Target position records:
— START —
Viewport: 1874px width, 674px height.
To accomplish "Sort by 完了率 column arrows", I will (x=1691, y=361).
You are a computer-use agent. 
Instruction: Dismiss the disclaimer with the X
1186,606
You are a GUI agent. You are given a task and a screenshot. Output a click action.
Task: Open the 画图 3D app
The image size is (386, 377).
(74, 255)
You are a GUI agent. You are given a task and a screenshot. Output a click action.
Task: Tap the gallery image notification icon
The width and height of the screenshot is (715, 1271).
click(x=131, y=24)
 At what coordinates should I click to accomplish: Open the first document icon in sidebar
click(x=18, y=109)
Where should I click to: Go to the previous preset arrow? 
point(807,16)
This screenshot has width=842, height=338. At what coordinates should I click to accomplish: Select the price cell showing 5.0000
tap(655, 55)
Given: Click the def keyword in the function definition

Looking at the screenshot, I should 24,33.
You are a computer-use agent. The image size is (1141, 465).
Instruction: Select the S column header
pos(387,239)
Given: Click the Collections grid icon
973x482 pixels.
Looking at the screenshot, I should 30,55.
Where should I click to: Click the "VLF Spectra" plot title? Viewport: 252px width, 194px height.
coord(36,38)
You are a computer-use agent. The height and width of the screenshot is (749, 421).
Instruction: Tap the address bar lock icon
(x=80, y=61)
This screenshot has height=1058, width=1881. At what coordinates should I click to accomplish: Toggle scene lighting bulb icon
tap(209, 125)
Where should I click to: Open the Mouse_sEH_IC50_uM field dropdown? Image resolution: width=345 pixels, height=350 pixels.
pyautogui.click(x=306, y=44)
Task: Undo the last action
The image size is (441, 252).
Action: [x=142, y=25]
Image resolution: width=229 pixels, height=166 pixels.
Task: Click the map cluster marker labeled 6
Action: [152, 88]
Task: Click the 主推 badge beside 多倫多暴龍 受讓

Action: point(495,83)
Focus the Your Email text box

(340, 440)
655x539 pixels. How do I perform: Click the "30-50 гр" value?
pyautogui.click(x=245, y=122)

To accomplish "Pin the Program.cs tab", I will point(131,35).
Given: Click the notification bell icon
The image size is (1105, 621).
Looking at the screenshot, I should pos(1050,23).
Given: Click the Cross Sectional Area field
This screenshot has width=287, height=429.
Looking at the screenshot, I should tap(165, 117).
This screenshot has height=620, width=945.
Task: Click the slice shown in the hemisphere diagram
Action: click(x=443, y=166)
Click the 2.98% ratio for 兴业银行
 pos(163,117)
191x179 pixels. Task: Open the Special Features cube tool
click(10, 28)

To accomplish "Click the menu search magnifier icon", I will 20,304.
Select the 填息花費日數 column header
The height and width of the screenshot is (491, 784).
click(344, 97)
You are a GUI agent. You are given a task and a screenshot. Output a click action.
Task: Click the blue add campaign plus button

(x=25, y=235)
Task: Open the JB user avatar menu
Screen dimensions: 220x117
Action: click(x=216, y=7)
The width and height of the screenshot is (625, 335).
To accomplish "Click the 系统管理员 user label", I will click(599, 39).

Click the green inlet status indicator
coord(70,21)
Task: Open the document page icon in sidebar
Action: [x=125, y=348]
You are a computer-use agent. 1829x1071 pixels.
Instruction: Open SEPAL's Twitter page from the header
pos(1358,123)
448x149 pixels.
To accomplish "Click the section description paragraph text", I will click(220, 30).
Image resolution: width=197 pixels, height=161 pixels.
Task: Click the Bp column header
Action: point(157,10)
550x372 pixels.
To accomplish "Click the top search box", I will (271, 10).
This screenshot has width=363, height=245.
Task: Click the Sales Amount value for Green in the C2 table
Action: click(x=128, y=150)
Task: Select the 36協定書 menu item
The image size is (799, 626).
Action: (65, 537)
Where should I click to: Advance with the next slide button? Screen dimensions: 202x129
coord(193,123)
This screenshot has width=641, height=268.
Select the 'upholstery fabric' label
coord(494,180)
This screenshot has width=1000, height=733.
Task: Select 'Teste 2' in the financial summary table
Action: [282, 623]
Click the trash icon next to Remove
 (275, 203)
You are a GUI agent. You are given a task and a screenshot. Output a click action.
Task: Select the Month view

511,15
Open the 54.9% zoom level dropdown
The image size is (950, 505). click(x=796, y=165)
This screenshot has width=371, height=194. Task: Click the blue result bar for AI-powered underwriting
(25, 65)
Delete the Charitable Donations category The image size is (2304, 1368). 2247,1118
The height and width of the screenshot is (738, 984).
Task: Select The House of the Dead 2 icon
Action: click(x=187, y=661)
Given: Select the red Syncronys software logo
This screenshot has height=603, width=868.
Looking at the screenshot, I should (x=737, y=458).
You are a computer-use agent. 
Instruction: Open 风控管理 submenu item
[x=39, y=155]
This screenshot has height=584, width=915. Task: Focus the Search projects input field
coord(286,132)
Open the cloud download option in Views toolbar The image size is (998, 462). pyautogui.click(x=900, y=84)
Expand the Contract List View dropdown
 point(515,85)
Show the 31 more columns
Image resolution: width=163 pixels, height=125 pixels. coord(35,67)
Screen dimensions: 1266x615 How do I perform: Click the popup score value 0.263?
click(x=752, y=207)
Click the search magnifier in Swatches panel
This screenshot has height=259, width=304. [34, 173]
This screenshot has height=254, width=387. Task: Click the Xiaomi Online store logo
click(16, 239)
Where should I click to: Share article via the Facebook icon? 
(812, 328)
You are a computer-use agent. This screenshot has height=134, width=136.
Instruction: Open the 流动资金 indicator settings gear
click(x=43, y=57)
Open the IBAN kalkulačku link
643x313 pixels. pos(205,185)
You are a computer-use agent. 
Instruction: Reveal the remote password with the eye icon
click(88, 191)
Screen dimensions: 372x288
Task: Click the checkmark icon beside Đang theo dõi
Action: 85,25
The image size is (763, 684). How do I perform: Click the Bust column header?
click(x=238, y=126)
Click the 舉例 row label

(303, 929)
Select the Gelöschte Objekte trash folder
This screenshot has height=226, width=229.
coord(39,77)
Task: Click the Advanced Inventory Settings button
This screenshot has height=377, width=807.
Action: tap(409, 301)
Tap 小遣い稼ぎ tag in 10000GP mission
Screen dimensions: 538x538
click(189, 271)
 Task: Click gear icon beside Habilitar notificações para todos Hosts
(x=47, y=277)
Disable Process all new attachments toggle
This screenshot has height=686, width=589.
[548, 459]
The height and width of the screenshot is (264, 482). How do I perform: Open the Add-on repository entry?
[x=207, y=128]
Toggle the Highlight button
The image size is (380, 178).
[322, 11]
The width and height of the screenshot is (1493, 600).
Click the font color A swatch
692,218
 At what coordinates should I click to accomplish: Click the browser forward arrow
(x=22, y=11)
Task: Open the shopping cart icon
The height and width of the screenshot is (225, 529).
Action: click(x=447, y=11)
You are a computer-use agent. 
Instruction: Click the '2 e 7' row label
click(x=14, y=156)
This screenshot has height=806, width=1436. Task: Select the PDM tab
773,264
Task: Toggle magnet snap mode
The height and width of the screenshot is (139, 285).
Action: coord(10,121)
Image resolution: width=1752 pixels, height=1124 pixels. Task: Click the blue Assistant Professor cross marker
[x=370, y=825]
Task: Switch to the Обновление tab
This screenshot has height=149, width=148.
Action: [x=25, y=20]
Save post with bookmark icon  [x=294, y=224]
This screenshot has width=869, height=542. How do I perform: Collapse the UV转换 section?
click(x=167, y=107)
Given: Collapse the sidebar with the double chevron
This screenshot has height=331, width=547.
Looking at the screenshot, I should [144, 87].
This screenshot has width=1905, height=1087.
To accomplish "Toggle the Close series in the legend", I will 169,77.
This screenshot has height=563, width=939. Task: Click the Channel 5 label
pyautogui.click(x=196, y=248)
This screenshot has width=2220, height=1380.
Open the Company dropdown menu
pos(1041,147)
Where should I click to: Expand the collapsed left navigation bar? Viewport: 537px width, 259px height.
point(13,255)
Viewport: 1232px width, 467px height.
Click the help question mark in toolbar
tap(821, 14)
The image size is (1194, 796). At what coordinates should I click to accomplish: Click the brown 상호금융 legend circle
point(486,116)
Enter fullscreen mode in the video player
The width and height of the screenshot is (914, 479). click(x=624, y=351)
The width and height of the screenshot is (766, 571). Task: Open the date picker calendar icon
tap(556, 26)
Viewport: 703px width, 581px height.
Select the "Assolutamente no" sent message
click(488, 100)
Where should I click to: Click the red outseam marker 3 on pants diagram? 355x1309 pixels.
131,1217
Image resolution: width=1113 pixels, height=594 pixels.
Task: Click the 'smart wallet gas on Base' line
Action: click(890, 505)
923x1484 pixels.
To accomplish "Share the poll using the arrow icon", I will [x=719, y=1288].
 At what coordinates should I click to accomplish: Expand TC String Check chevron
— END —
* **What you are asked to do**
Copy out the records word for word. Begin at the line that has "Task: Click the Advanced" and stop after the line that has "Save post with".

* **Correct output**
Task: Click the Advanced Inventory Settings button
This screenshot has height=377, width=807.
Action: tap(409, 301)
Tap 小遣い稼ぎ tag in 10000GP mission
Screen dimensions: 538x538
click(189, 271)
 Task: Click gear icon beside Habilitar notificações para todos Hosts
(x=47, y=277)
Disable Process all new attachments toggle
This screenshot has height=686, width=589.
[548, 459]
The height and width of the screenshot is (264, 482). How do I perform: Open the Add-on repository entry?
[x=207, y=128]
Toggle the Highlight button
The image size is (380, 178).
[322, 11]
The width and height of the screenshot is (1493, 600).
Click the font color A swatch
692,218
 At what coordinates should I click to accomplish: Click the browser forward arrow
(x=22, y=11)
Task: Open the shopping cart icon
The height and width of the screenshot is (225, 529).
Action: click(x=447, y=11)
You are a computer-use agent. 
Instruction: Click the '2 e 7' row label
click(x=14, y=156)
This screenshot has height=806, width=1436. Task: Select the PDM tab
773,264
Task: Toggle magnet snap mode
The height and width of the screenshot is (139, 285).
Action: coord(10,121)
Image resolution: width=1752 pixels, height=1124 pixels. Task: Click the blue Assistant Professor cross marker
[x=370, y=825]
Task: Switch to the Обновление tab
This screenshot has height=149, width=148.
Action: [x=25, y=20]
Save post with bookmark icon  [x=294, y=224]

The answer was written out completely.